Optimization checklist

There is no single way to profile and optimize, but the top-down data presentation gives you a systematic way to find optimization opportunities.

Here is a suggested optimization checklist:

  1. Check the compiler did a good job. Disassemble your most significant functions and verify that the generated code looks efficient.

  2. Check the functions that are the most frontend bound:

    • If you see high instruction cache miss rate, apply profile-guided optimization to reduce the code size of less important functions. This frees up more instruction cache space for the important hot-functions.
    • If you see high instruction TLB misses, apply code layout optimization, using tools such as Bolt . This improves locality of code accesses, reducing the number of TLB misses.
  3. Check the functions that have the highest bad speculation rate. If you see high branch mispredict rates, use a more predictable branching pattern, or change the software to avoid branches by using conditional selects.

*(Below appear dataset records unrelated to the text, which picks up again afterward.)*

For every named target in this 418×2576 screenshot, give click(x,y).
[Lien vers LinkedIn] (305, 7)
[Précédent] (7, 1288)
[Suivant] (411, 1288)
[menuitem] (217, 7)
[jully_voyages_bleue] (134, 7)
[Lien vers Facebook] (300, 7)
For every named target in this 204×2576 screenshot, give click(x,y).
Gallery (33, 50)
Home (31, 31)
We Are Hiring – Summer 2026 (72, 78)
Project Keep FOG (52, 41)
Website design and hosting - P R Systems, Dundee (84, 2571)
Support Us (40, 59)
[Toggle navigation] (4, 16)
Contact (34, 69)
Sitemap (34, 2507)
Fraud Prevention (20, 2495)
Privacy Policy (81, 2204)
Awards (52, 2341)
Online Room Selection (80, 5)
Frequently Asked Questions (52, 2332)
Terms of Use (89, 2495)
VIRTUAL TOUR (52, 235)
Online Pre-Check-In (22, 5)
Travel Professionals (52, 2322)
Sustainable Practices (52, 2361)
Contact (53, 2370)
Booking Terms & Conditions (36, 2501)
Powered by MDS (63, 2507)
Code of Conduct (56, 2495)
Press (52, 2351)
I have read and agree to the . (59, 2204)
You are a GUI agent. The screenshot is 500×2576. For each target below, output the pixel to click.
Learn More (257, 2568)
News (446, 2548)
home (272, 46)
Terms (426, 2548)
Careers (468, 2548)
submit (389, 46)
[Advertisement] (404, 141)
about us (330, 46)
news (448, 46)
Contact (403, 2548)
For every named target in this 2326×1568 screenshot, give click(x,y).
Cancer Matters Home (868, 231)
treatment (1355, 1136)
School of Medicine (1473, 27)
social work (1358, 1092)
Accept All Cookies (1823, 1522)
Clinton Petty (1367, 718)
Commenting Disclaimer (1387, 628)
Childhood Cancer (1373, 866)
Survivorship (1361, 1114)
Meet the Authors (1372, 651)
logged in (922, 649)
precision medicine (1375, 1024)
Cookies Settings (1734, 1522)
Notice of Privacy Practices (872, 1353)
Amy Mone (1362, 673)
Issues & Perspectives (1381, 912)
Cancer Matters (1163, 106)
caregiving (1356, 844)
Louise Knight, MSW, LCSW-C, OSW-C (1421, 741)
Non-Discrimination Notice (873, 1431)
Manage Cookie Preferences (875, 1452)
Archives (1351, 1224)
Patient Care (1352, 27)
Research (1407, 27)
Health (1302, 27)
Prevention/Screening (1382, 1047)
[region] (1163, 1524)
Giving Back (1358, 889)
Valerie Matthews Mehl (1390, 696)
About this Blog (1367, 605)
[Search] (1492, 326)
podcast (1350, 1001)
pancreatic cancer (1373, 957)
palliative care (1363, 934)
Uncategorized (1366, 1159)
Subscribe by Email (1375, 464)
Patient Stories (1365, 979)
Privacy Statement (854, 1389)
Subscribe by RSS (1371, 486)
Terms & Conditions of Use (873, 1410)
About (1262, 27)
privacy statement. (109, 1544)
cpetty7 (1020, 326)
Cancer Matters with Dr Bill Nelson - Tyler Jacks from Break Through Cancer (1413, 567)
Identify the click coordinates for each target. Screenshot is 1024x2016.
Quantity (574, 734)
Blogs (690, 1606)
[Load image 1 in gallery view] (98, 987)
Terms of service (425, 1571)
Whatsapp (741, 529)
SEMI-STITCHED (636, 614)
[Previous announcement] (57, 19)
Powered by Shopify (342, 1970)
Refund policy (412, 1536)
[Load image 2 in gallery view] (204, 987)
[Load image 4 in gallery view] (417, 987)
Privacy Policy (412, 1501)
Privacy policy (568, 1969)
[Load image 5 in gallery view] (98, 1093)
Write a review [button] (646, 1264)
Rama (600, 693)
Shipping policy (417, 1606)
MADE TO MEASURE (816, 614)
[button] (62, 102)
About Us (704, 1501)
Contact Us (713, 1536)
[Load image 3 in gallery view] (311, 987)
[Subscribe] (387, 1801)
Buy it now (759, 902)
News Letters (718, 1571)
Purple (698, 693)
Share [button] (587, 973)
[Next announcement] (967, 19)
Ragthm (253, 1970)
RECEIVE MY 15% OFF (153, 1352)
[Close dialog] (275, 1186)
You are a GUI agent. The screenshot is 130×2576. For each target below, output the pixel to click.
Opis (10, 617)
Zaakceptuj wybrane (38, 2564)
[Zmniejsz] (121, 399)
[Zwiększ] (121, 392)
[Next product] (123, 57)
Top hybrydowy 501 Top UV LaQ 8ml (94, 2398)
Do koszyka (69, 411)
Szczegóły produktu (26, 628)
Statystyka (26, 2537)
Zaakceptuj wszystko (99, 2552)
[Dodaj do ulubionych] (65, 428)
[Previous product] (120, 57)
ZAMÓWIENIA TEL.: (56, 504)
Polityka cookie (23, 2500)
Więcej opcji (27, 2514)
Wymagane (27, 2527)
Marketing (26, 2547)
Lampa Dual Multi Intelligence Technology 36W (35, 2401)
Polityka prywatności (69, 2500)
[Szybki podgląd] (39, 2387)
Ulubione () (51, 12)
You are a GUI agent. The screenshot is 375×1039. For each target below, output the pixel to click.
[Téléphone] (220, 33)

  4. Check the functions that are the most backend bound:

    • If you see high data cache misses, reduce data size, reduce data copies and moves, and improve access locality.
    • If you see high pipeline congestion on a specific issue queue, alter your software to move load a different queue. For example, converting run-time computation to a lookup table if your program is arithmetic limited.
  5. Check the most retiring bound functions:

    • Apply SIMD vectorization to process more work per clock.
    • Look for higher-level algorithmic improvements.